Interactions between weather signals have rarely been explored, and it is thus unclear how common and strong they might be. One way to investigate the interactions by means of proxy is to replace, for example, the temperature and rainfall variables in the model set (step 2a) by a single weather‐derived variable that integrates the interactions between temperature and rainfall (e.g. a drought severity index). A more direct way is to include two‐way interactions between the temperature and rainfall candidate signals. In step 4b, one could investigate such interactions as part of the model selection procedure to identify the final model containing all important weather signals.

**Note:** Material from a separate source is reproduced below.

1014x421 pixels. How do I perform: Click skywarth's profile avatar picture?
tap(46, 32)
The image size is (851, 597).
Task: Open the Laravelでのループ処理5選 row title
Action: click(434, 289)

In the final step, 4c, we suggest that the output should be reported in a standardized way such that effect sizes and hypotheses considered can be easily compared among studies. Reported effect sizes could be based either on the estimates from the single final model containing all important weather signals, or on model averaging of effect size estimates (Grueber et al. 2011) across all models considered in the model selection process of step 4 (but see Cade 2015). To improve the interpretation of effect sizes and interactions, we suggest rescaling covariates (Schielzeth 2010). Furthermore, for comparisons among studies, it is important to report the model set considered (steps 2 & 4). Finally, for future meta‐analyses, one should report the variability in both the weather signal and biological response variable to facilitate standardized comparison, and present all model parameters that are needed to reconstruct response functions (e.g. including the estimates of intercepts and random effects in the case of logistic or Poisson regression). Online archiving of climwin R code and the data used also contributes to these goals.